INTx implementation in FreeBSD

FreeBSD's PCI interrupt routing code attempts to provide a machine independent framework that machine dependent code can hook into where necessary. First, FreeBSD uses cookie values defined by machine dependent code for SYS_RES_IRQ resources. This provides a way to handle interrupts in machine independent code and interfaces. Second, when the PCI bus needs to route an interrupt it passes the request up the device tree until it reaches a level where the request can be handled.

All interrupt resources in FreeBSD drivers are managed as SYS_RES_IRQ resources. When a driver wants to use an interrupt, it allocates a SYS_RES_IRQ resource in much the same way it allocates memory or I/O space. The driver can then attach an interrupt handler to that resource. When a PCI device attempts to allocate a INTx interrupt, the PCI bus first routes it to an IRQ value that is used to create the SYS_RES_IRQ resource. It does this by asking its parent device, which is either a Host-PCI or PCI-PCI bridge, to look up the IRQ for the given PCI interrupt. The different interrupt routing algorithms are then implemented in different drivers for Host-PCI and PCI-PCI bridge drivers.

The simplest PCI bridge driver is the PCI-PCI bridge driver. This driver's interrupt routing routine implements the swizzle defined in Section 5.1 by calculating the corresponding slot and pin on the upstream side of the bridge and passing the request up to the PCI bridge driver for the upstream PCI bus. Thus, routing requests for interrupts on busses that are not part of the main chassis will bubble up through the device tree until they hit a bridge for a PCI bus that is part of the main chassis.

Interrupt routing for PCI busses that are part of the main chassis is handled by machine dependent PCI bridge drivers. For example, if ACPI is enabled, then ACPI will probe and attach to all the PCI bridges in the ACPI namespace. When an interrupt routing request reaches a PCI bridge with an ACPI driver, it will use the _PRT for the corresponding PCI bus to determine the GSI for the PCI interrupt. It then maps the GSI to a SYS_RES_IRQ cookie value which it returns. Thus, the machine dependent code is responsible for mapping platform-specific interrupts to SYS_RES_IRQ cookies in the PCI bridge drivers. Then in the top-level root, or nexus, devices in the device tree, the machine dependent code is responsible for mapping the SYS_RES_IRQ resources back to the platform-specific interrupts.

FreeBSD does allow the user to override the IRQ for any given PCI interrupt via a tunable. The format for this tunable is hw.pcibus.slot.INTpin.irq where bus is the PCI bus number, slot is the PCI slot number, and pin is the intpin (A, B, C, or D).
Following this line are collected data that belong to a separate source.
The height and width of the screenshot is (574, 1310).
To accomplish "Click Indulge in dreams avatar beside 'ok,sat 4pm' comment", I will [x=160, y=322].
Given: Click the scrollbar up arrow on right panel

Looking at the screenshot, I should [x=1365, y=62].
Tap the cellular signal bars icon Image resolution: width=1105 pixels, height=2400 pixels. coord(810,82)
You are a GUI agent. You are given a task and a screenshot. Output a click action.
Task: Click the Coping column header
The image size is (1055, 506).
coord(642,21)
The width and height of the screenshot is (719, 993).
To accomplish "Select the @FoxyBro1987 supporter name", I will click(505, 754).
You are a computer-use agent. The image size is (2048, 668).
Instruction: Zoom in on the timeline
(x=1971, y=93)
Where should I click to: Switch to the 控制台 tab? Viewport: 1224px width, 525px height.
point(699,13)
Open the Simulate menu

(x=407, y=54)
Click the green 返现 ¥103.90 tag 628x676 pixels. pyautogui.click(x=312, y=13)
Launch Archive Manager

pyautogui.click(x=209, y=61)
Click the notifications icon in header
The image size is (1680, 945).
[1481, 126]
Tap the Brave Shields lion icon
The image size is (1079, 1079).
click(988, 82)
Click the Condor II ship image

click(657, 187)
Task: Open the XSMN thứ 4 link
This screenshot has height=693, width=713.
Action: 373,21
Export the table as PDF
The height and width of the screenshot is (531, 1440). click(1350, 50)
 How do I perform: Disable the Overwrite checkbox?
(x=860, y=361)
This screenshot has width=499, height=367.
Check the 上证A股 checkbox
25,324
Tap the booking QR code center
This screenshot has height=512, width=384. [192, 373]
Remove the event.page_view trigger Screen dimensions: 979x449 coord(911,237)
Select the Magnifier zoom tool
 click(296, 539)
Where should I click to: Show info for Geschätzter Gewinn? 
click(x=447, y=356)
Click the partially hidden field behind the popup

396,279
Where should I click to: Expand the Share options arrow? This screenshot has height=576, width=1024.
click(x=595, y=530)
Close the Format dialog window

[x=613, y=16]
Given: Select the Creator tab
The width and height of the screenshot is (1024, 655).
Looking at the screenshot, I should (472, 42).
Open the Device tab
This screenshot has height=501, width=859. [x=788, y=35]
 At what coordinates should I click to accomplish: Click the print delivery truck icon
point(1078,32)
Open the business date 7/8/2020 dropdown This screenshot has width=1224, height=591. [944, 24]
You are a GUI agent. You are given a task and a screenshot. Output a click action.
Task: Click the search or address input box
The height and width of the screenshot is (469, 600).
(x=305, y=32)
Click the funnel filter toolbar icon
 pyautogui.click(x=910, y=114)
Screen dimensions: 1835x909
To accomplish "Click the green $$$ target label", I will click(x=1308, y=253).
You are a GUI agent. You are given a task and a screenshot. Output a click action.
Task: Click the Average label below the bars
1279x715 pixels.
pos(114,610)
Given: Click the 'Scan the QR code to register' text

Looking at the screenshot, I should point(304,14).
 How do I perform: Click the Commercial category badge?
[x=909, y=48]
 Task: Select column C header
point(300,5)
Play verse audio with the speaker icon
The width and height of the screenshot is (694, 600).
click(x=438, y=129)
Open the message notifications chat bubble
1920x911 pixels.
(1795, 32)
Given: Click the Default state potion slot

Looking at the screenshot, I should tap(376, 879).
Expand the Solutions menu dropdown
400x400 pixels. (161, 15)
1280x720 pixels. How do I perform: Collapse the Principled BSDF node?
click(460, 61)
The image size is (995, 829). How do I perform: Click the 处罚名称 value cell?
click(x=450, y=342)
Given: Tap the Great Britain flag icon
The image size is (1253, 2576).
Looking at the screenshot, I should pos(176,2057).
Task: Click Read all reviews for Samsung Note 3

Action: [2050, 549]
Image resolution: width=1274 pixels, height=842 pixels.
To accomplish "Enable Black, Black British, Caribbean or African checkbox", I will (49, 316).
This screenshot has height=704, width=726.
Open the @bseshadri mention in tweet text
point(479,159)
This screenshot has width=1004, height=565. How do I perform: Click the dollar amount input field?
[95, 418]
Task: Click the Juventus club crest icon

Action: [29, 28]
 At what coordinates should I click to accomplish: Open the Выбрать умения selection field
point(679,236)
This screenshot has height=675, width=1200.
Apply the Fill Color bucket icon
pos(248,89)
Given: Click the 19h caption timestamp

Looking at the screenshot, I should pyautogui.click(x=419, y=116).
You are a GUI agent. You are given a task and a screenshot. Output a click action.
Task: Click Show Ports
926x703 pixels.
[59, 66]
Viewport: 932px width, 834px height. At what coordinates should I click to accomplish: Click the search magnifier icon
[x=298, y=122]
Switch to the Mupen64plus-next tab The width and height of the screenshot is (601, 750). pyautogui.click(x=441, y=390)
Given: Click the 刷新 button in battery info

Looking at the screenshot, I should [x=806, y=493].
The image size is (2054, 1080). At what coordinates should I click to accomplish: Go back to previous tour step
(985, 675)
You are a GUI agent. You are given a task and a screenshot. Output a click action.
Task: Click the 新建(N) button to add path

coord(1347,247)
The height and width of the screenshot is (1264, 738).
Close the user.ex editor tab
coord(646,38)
The value of the tunable is the IRQ to use for the specified PCI interrupt. This tunable should only be used as a last resort when there aren't more specific tunables (such as the PCI link tunables) available. One instance in which this tunable is useful is correcting hard-wired routing to I/O APIC intpins due to a broken MP Table or _PRT entry. For example, to route the PCI interrupt for bus 0, slot 16, INTA# to IRQ 24, set the loader tunable hw.pci0.16.INTA.irq=24.

IRQs are Yummy Cookies

For the x86 platforms, FreeBSD models the mapping of IRQ values to platform interrupts on the Global System Interrupts approach from ACPI. In fact, when using ACPI FreeBSD uses the GSI values directly as IRQs. FreeBSD also always maps IRQ values 0 through 15 to the sixteen ISA IRQs. The only remaining case is when using the MP Table to enumerate APICs and route interrupts. For this case, the MP Table code simulates the GSI approach by assigning suitable base IRQ values to each I/O APIC similar to th base GSI values used by ACPI. The MP Table code calculates the base IRQs by adding the number of input pins on each I/O APIC to the base IRQ of the current I/O APIC to determine the base IRQ of the next I/O APIC. Thus, if you have a system with three I/O APICs where the first two I/O APICs have 24 pins and the third I/O APIC has 16 pins, the first I/O APIC would be assigned IRQs 0-23, the second I/O APIC would be assigned IRQs 24-47, and the last I/O APIC would be assigned IRQs 48-63.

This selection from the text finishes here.